Action item - Skip all pictures. Write out the data below from its first line through the line that contains "The image size is (990, 911).".

^^^^

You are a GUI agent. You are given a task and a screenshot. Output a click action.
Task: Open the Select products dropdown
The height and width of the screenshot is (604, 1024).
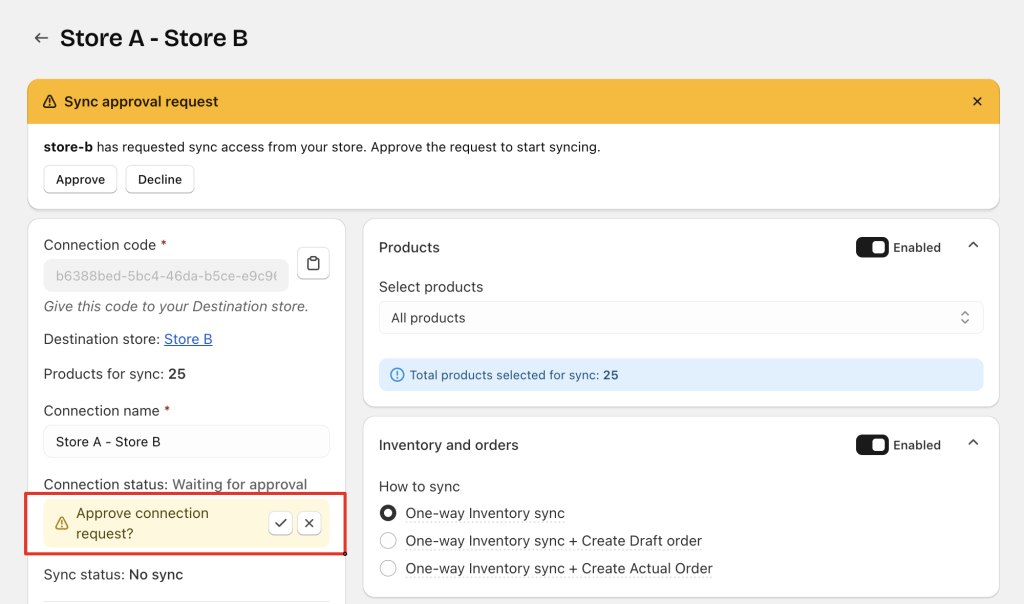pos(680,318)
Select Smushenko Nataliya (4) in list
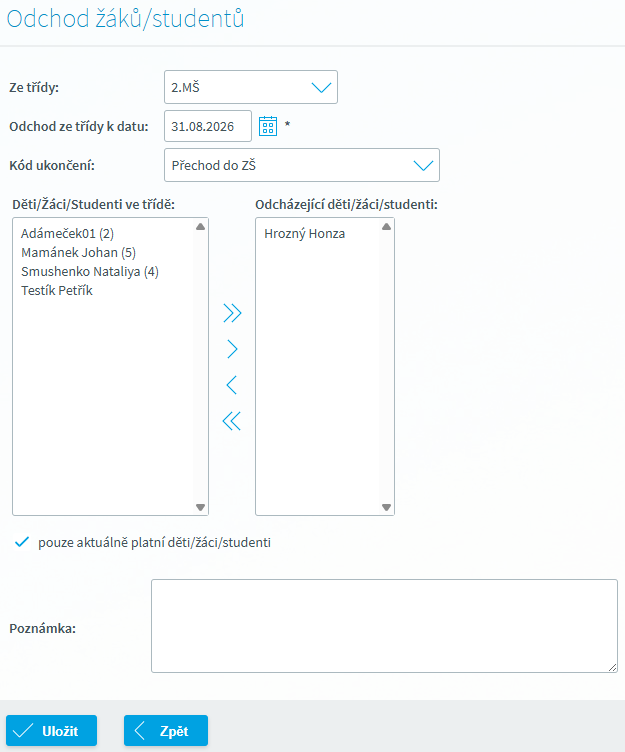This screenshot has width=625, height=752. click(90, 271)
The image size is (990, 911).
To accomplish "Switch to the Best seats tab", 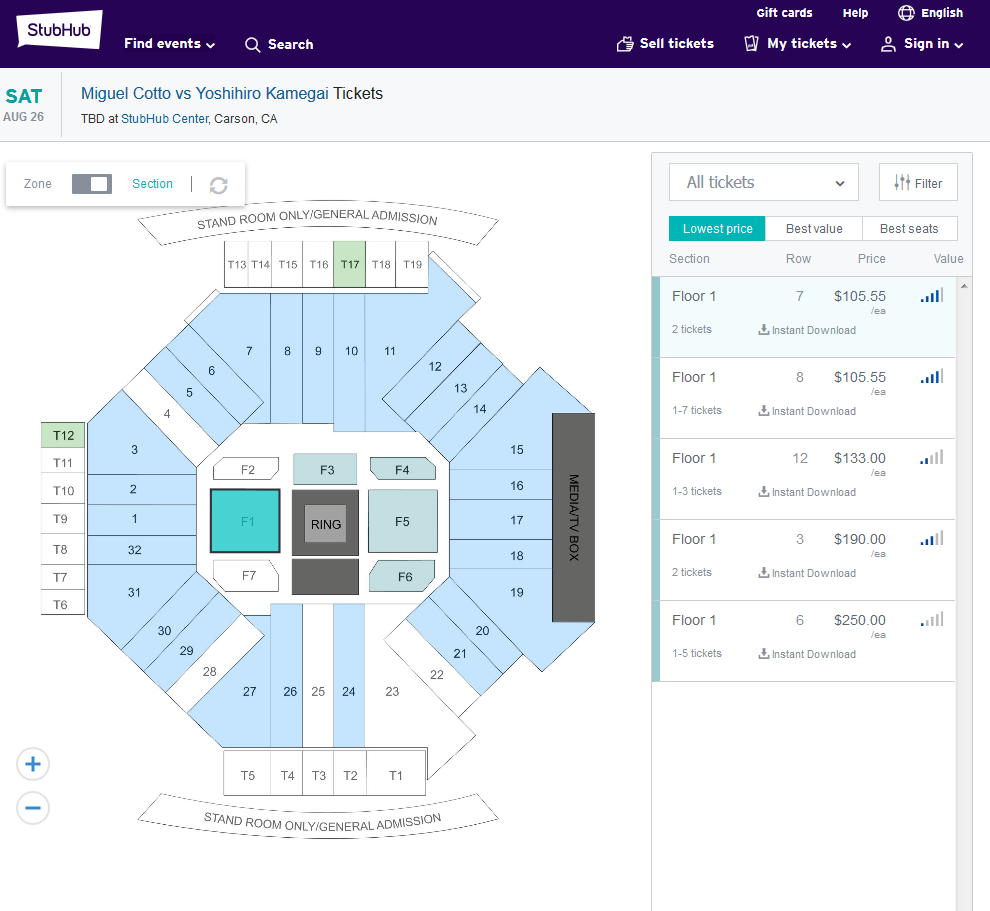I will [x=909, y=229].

^^^^

Result of the exercise -
You are a GUI agent. You are given a task and a screenshot. Output a click action.
Task: Open the Select products dropdown
The height and width of the screenshot is (604, 1024).
pos(680,318)
Select Smushenko Nataliya (4) in list
This screenshot has width=625, height=752. click(90, 271)
The image size is (990, 911).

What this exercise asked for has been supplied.